Saturday, June 2, 2018

From Monroe to Angeline


Bruce Springsteen : Prove It All Night


"When I was making this particular album, I just had a specific thing in mind. It had to be just a relentless...just a barrage of that particular thing." - Bruce Springsteen

I was listening to Marc Maron's WTF podcast with Steven Van Zandt who talked about the album that took Bruce Springsteen three years to finally make, Darkness on the Edge of Town, which was released June 2, 1978. Springsteen had been battling with his manager Mike Appel, trying to regain control of his publishing and make the follow-up to an album that put him on the covers of Time and Newsweek.

"Darkness to me was a tragedy," Van Zandt said, who, for one thing, didn't like the way the drums were closely mic'd instead of mic'd for the room. " I thought it had some of his best songs. Some of his classic songs and I hated the way that thing sounded. Because we didn't know what we were doing. I begged (Springsteen) to let me at least remix it. 'Can I please remix it?' He said, 'Are you nuts? People have gotten used to this thing by now.' It never bothered him. It never bothered anybody but me."



It certainly didn't bother the critics who raved.

Dave Marsh from Rolling Stone began his review with:

Occasionally, a record appears that changes fundamentally the way we hear rock and roll, the way it's recorded, the way it's played. Such records — Jimi Hendrix' Are You Experienced, Bob Dylan's "Like a Rolling Stone," Van Morrison's Astral Weeks, Who's Next, The Band — force response, both from the musical community and the audience. To me, these are the records justifiably called classics, and I have no doubt that Bruce Springsteen's Darkness on the Edge of Town will someday fit as naturally within that list as the Rolling Stones' "(I Can't Get No) Satisfaction" or Sly and the Family Stone's "Dance to the Music." 

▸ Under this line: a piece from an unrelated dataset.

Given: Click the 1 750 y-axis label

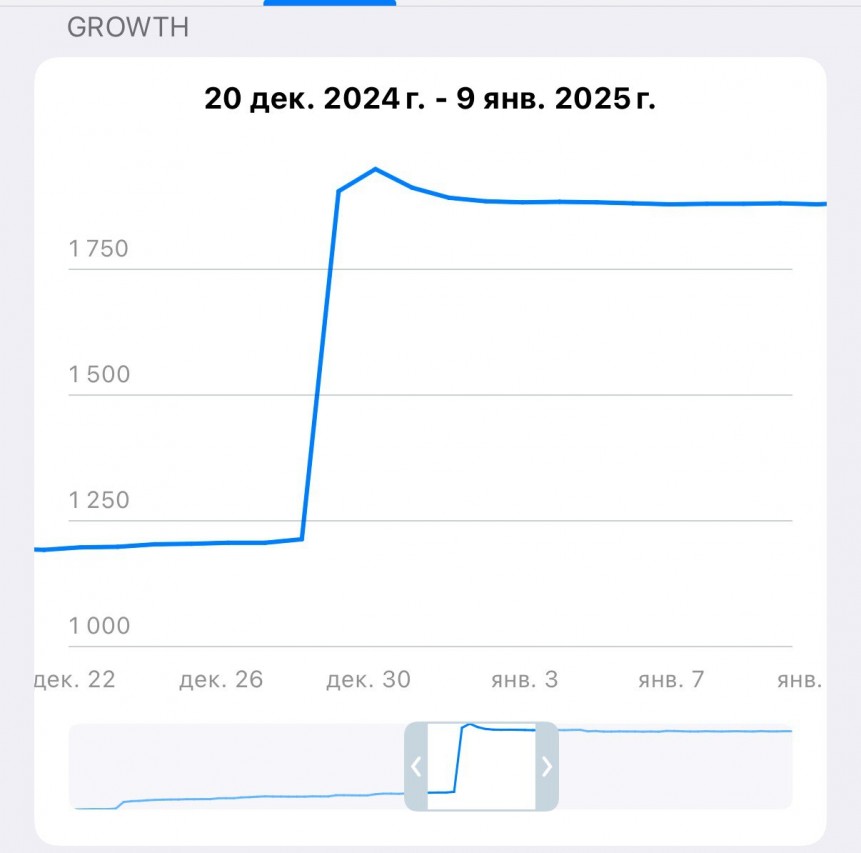Looking at the screenshot, I should point(99,249).
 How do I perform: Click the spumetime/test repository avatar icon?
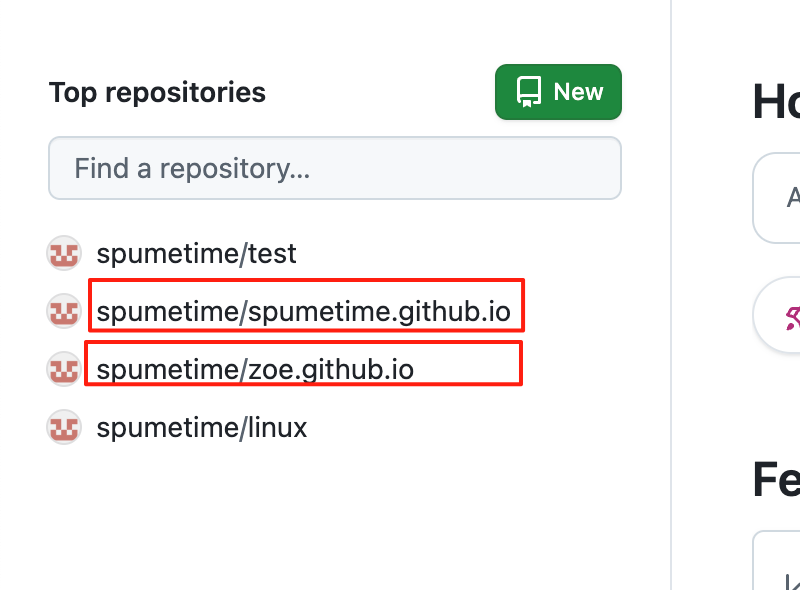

 One ought to be wary of making such claims, but in this case, they're justified at every level. In the area of production, Darkness on the Edge of Town is nothing less than a breakthrough. Springsteen — with coproducer Jon Landau, engineer Jimmy Iovine and Charles Plotkin, who helped Iovine mix the LP — is the first artist to fuse the spacious clarity of Los Angeles record making and the raw density of English productions. That's the major reason why the result is so different from Born to Run's Phil Spector wall of sound. On the earlier album, for instance, the individual instruments were deliberately obscured to create the sense of one huge instrument. Here, the same power is achieved more naturally. Most obviously, Max Weinberg's drumming has enormous size, a heartbeat with the same kind of space it occupies onstage (the only other place I've heard a bass drum sound this big).

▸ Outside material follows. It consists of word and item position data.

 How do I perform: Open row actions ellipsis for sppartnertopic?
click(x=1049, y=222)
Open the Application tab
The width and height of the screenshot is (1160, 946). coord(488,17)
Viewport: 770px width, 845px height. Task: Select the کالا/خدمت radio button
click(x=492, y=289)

In the UK, the album was ranked at No. 1 among the "Albums of the Year" for 1978 by NME. The album finished #6 in the Village Voice's Pazz and Jop Critics Poll, where the dean, Robert Christgau, have the album a  B+ writing

"Promised Land," "Badlands," and "Adam Raised a Cain" are models of how an unsophisticated genre can illuminate a mature, full-bodied philosophical insight. Lyrically and vocally, they move from casual to incantatory modes with breathtaking subtlety, jolting ordinary details into meaning. But many of the other songs remain low-color pieces, and at least two -- "Something in the Night" and "Streets of Fire" -- are overwrought, soggy, all but unlistenable. An important minor artist or a rather flawed and inconsistent major one.

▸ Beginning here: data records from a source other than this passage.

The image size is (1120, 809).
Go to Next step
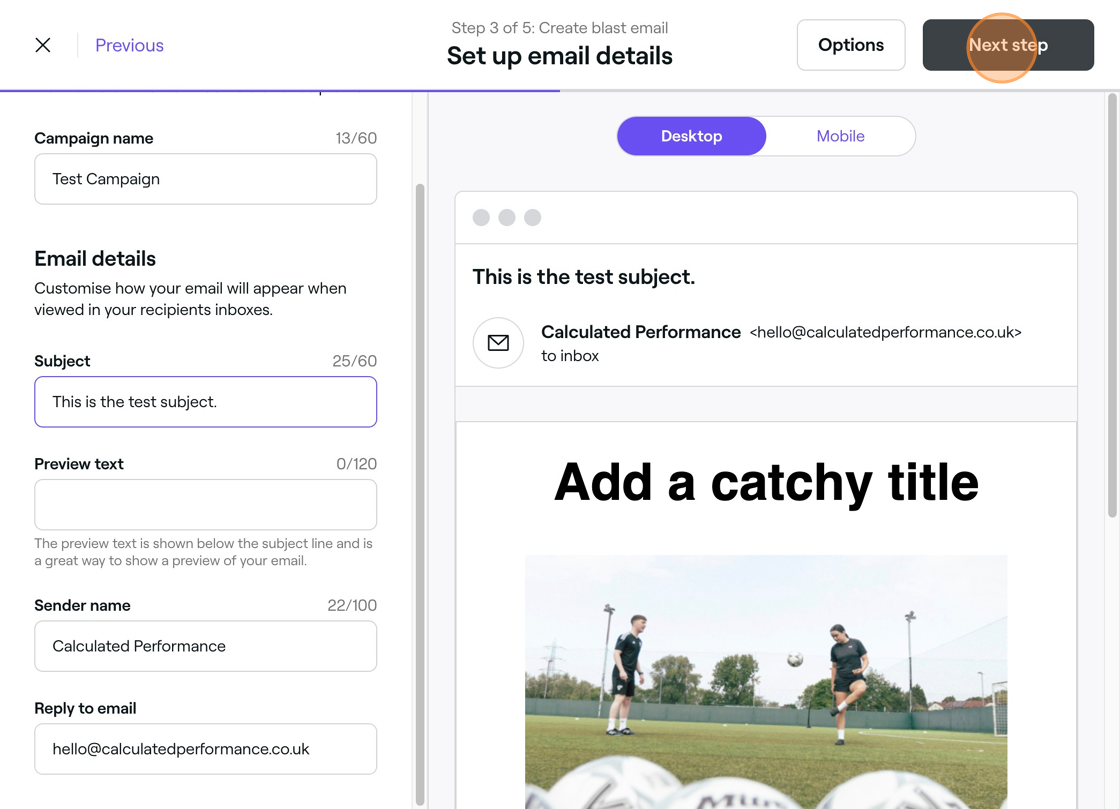tap(1008, 45)
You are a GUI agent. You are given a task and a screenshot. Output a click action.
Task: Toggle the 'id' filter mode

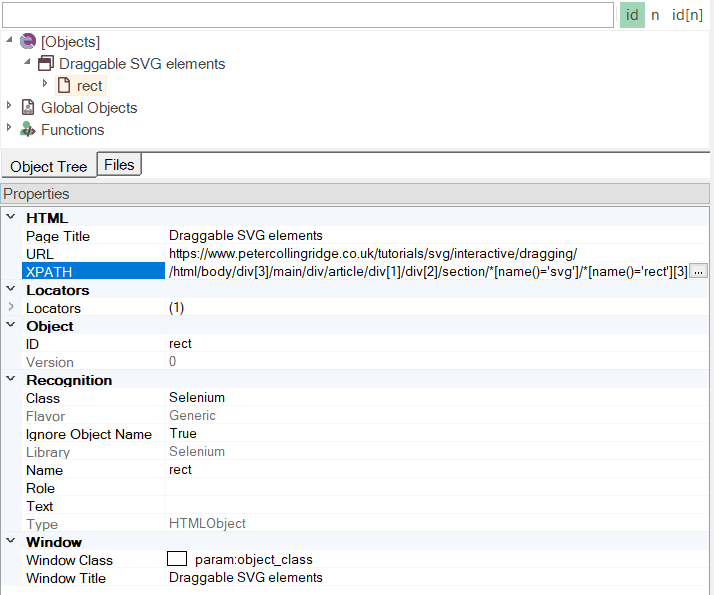point(632,15)
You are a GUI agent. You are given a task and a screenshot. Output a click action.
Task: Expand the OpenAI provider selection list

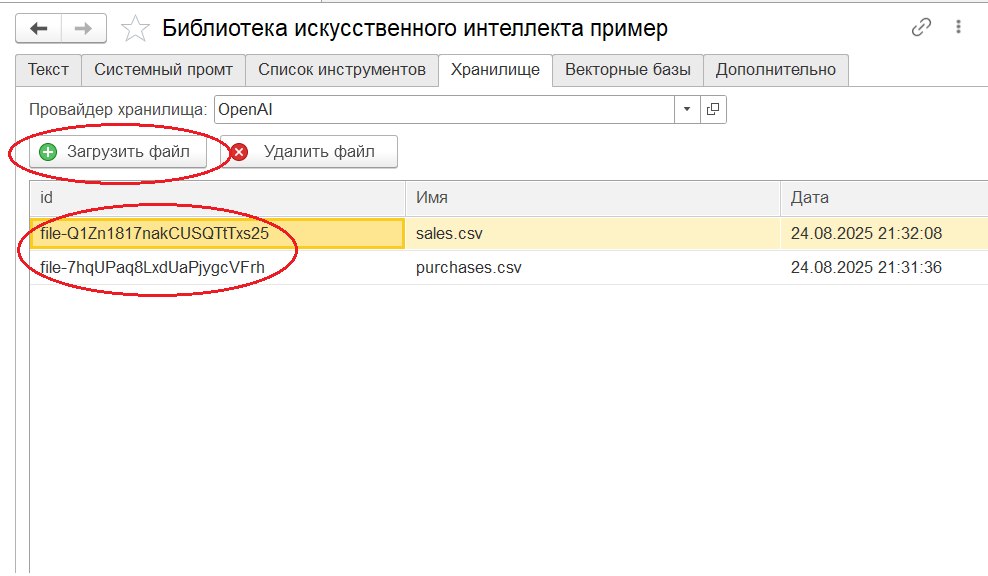pos(685,109)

On my most recent listen, I was struck by several things:  how little Clarence Clemons can be heard on Darkness (only on "Badlands", "The Promised Land" and "Prove It All Night");  the power of Springsteen's blistering guitar solos on "Prove It all Night" and "Badlands"( they are also the best things about "Adam Raised a Cain" "Candy's Room" and "Streets of Fire"). If you want to know why The Boss is considered one of rock's great all time guitarists, listen to Darkness. He really takes his guitar to the edge...of town.